[Dataset excerpt]
= = =

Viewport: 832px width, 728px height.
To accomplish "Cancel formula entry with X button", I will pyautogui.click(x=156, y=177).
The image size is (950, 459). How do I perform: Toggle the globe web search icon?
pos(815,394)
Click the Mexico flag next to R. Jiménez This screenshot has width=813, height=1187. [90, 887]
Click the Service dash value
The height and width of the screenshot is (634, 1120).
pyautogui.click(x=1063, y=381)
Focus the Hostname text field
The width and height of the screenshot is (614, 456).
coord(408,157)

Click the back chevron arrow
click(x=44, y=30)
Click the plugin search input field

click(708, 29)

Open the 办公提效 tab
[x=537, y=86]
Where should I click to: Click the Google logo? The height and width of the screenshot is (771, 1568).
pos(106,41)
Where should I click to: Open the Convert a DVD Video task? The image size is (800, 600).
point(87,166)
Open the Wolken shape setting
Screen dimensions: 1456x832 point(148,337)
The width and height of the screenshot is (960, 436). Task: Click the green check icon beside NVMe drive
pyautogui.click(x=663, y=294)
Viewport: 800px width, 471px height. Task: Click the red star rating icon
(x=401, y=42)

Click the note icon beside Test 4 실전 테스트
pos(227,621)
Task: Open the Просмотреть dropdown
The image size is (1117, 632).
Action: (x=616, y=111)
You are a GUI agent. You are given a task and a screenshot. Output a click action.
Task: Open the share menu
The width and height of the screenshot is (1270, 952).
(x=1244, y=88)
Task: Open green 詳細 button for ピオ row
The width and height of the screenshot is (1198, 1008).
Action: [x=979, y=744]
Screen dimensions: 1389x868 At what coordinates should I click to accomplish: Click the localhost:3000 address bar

= = =

Requirements » How many lines above contain the string "search", with case counting? Reply with only the number.

Written reply » 2